— OBJECTIVE —
Copy character for character the lines of the items, starting at the line containing "Screen dimensions: 466x316" and ending at the line containing "point(654,217)", with both of those lines included.

====== STORED RECORDS

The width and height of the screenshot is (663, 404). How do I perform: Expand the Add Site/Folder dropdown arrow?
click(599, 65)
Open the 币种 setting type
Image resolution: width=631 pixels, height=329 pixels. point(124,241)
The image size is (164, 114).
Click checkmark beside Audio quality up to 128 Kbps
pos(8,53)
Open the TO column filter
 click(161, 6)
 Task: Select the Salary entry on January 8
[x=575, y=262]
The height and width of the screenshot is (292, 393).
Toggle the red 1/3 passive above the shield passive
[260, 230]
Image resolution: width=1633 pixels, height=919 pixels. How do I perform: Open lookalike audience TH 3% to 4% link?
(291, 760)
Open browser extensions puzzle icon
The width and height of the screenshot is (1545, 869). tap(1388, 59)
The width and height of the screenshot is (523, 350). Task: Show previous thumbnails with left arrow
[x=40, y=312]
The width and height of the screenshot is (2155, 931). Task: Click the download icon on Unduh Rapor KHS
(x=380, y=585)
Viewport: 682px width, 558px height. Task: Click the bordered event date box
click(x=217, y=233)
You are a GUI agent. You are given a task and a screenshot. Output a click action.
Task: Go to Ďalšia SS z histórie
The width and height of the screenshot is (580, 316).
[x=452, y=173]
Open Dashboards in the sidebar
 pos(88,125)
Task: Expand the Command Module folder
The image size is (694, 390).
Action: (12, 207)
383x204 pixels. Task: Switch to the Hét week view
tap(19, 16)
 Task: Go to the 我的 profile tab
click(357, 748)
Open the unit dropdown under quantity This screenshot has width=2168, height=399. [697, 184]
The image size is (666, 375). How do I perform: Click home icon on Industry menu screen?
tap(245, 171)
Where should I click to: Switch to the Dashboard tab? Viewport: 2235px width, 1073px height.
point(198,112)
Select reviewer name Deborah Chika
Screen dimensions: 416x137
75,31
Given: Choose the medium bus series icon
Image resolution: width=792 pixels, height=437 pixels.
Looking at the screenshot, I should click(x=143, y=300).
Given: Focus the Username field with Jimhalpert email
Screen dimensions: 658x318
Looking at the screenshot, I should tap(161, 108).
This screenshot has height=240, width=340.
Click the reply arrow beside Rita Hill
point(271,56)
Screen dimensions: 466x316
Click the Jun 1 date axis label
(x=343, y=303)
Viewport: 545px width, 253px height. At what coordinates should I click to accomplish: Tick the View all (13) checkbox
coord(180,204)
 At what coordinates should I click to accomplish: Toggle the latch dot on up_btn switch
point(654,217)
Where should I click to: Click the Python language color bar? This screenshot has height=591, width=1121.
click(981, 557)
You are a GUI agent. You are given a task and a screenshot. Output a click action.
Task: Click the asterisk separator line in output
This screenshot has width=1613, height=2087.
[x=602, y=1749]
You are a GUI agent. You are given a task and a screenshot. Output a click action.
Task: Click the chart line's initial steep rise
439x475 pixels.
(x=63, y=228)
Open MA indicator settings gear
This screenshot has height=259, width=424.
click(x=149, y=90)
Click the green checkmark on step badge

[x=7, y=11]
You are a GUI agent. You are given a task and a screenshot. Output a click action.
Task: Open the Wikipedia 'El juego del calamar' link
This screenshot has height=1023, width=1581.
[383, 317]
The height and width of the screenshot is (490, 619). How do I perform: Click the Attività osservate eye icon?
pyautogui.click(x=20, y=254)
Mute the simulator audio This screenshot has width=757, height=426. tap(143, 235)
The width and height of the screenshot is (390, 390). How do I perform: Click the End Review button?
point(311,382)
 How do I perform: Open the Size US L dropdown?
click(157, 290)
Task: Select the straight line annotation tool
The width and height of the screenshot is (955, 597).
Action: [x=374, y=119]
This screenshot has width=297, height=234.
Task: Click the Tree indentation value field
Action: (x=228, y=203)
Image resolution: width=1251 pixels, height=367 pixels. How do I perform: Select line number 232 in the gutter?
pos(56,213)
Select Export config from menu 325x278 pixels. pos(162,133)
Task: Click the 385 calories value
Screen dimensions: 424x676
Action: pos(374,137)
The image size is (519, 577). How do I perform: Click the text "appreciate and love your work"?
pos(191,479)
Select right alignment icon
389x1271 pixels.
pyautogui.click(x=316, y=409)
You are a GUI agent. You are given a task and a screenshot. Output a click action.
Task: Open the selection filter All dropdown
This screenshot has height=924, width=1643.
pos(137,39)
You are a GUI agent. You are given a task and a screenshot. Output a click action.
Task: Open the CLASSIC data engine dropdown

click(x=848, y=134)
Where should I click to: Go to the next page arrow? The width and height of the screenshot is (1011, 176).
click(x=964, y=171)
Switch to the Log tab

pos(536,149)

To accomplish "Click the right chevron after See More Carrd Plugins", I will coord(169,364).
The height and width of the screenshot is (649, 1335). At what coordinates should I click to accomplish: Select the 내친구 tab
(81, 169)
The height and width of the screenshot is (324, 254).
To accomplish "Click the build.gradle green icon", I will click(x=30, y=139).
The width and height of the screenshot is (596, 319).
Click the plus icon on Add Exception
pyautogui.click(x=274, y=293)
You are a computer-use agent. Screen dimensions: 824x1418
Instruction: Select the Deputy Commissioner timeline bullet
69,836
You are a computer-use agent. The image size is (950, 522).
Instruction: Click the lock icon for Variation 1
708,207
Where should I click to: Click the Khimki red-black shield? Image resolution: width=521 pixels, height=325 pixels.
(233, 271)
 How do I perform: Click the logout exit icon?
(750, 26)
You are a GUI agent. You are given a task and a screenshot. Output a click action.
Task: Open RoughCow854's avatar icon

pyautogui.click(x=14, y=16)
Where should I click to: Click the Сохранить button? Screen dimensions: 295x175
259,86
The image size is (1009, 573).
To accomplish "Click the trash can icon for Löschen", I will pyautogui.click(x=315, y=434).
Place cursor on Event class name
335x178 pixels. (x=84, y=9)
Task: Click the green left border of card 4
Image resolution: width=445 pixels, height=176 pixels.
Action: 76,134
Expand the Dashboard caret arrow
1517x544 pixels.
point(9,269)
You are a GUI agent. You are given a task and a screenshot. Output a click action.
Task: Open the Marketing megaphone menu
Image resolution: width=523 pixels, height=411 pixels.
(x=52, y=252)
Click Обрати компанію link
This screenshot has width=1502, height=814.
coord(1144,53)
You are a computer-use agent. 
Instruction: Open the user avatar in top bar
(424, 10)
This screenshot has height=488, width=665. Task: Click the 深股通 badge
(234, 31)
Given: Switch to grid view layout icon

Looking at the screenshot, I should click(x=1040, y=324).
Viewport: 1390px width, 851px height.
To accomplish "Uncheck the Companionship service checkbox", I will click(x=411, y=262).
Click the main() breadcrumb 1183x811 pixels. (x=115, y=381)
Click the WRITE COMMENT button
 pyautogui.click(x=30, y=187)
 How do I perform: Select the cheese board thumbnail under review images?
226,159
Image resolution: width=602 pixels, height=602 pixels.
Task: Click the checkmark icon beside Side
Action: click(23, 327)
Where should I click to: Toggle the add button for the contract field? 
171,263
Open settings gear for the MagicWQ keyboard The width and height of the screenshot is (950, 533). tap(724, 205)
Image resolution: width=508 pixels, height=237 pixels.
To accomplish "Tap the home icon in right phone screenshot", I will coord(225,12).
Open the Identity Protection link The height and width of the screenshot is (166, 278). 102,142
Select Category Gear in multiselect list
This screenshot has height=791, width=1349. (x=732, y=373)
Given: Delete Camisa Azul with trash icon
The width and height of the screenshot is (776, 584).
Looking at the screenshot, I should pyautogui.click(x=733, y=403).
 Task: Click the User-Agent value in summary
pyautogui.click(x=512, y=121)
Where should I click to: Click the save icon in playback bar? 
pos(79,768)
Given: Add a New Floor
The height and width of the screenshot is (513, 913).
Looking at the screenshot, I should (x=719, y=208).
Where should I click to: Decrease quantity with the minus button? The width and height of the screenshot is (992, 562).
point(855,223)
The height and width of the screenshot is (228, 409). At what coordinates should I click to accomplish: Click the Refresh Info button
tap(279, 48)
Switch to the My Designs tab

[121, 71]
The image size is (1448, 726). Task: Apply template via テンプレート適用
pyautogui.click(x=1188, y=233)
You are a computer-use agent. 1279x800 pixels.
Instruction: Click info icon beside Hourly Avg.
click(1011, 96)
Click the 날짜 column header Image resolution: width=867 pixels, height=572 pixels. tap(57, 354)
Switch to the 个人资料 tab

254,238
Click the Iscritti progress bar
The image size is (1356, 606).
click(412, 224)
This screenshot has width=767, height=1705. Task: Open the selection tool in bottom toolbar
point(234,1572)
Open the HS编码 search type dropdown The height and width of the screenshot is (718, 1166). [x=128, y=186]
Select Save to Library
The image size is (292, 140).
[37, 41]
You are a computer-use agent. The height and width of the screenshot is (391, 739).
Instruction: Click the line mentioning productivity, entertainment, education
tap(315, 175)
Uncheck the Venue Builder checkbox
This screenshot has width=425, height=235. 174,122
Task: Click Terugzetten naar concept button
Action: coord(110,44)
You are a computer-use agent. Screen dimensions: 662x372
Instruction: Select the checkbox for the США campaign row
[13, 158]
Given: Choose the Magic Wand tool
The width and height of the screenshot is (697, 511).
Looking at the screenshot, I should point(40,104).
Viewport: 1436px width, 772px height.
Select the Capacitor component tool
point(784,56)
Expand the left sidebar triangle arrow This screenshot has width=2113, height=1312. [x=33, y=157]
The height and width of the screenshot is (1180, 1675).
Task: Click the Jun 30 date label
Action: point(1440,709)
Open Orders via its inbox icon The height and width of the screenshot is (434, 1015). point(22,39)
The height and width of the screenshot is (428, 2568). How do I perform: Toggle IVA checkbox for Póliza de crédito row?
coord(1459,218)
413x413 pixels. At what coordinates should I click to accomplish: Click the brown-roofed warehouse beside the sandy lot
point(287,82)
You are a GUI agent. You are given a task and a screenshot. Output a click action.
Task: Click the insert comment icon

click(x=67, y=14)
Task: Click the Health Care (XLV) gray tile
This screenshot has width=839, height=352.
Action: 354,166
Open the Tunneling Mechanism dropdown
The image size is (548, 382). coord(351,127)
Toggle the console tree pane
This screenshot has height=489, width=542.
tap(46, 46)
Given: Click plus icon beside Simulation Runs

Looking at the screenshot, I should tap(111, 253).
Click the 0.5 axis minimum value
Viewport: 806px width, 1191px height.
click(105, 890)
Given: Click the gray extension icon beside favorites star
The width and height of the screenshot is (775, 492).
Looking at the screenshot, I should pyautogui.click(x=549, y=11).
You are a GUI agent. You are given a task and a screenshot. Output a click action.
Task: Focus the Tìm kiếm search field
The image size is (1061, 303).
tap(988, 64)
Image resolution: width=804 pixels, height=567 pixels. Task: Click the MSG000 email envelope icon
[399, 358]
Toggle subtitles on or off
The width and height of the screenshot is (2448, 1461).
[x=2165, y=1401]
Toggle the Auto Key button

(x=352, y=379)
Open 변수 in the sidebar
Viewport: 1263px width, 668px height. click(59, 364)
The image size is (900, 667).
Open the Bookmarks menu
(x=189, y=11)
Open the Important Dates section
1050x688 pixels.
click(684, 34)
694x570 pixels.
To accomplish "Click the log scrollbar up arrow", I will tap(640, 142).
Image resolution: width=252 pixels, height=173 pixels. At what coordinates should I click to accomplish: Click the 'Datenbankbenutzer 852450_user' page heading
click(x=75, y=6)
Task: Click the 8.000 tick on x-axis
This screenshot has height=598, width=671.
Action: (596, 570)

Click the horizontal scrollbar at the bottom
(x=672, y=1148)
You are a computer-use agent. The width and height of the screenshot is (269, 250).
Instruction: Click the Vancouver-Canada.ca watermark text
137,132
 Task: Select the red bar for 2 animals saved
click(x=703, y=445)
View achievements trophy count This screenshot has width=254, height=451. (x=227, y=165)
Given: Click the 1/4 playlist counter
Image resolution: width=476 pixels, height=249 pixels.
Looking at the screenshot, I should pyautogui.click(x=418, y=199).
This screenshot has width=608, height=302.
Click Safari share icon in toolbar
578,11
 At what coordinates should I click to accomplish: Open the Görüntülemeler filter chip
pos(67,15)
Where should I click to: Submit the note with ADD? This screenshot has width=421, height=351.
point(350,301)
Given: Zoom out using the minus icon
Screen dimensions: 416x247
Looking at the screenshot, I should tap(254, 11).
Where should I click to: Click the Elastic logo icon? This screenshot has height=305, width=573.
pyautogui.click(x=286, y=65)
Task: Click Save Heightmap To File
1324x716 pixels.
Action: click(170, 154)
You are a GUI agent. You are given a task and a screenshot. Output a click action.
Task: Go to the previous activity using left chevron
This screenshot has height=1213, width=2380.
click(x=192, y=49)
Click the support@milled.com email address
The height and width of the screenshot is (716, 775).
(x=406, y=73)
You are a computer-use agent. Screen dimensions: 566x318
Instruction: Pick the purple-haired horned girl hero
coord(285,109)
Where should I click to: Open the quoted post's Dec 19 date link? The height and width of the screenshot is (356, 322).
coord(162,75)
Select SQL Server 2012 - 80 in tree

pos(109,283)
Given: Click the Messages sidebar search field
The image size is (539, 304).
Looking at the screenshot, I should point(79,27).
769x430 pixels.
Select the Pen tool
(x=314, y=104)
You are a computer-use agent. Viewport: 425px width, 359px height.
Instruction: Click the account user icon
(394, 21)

============

— ANSWER TO THIS TASK —
Screen dimensions: 466x316
Click the Jun 1 date axis label
(x=343, y=303)
Viewport: 545px width, 253px height. At what coordinates should I click to accomplish: Tick the View all (13) checkbox
coord(180,204)
 At what coordinates should I click to accomplish: Toggle the latch dot on up_btn switch
point(654,217)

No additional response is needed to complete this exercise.